::: Provided data :::

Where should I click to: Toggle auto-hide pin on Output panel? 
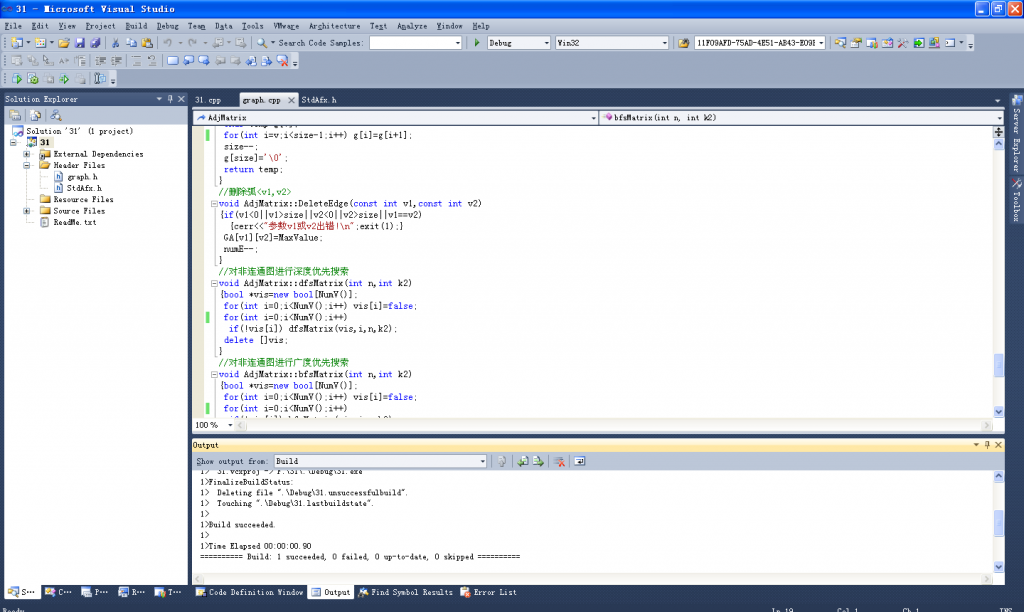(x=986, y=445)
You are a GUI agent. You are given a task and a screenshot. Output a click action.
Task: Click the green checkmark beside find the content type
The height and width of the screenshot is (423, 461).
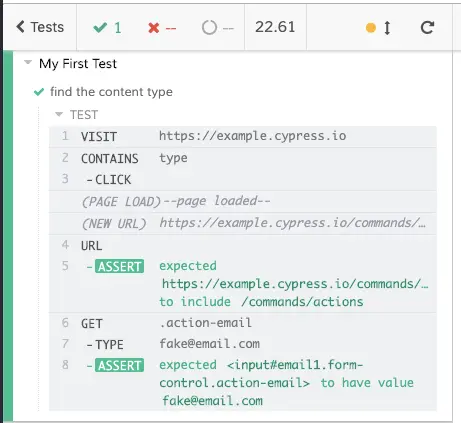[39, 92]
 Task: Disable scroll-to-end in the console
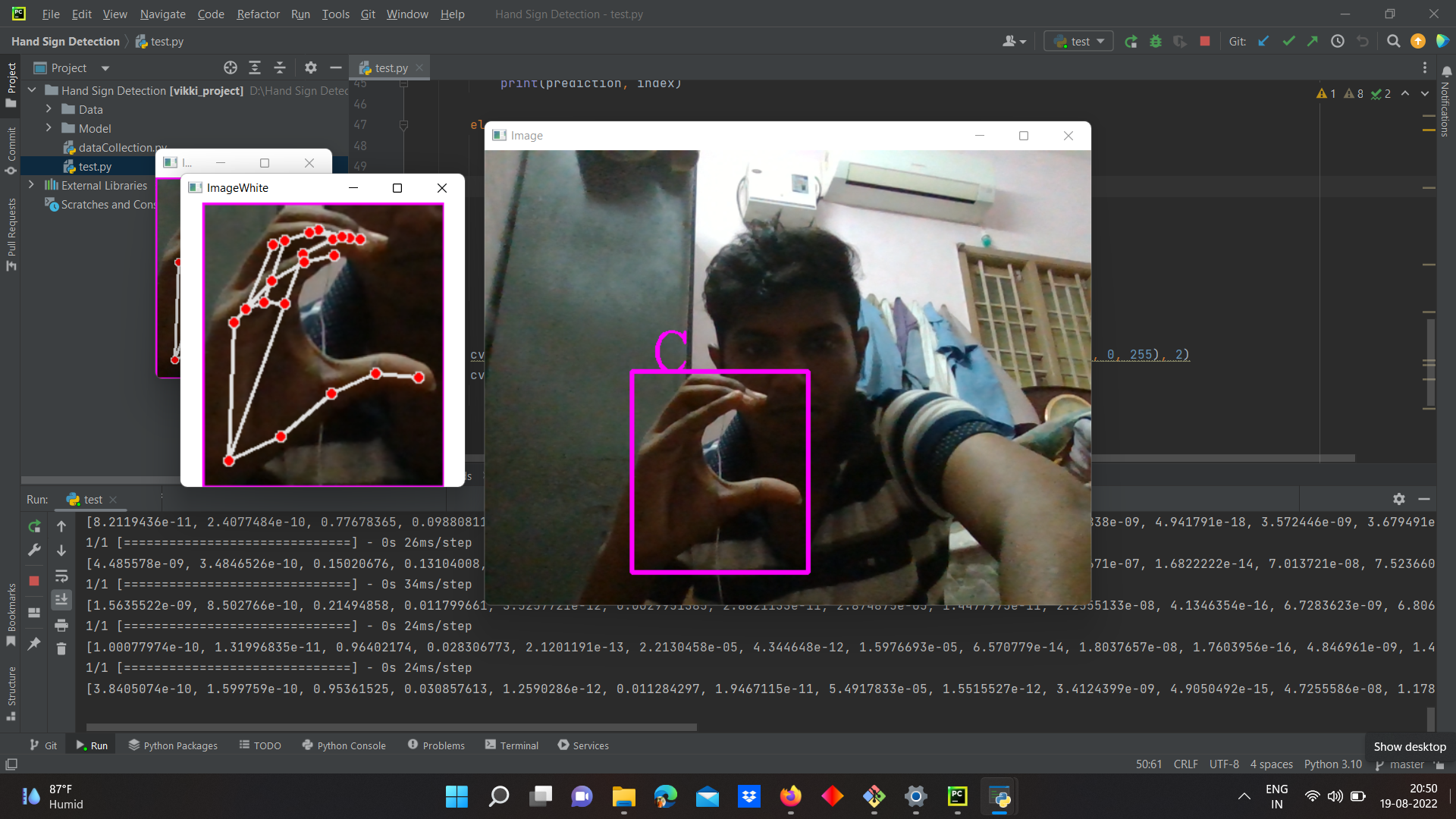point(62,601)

:::

Give back every line of text from the records above without any changes, and omit the pictures.

Where should I click to: Toggle auto-hide pin on Output panel? 
(x=986, y=445)
You are a GUI agent. You are given a task and a screenshot. Output a click action.
Task: Click the green checkmark beside find the content type
The height and width of the screenshot is (423, 461).
[39, 92]
 Task: Disable scroll-to-end in the console
point(62,601)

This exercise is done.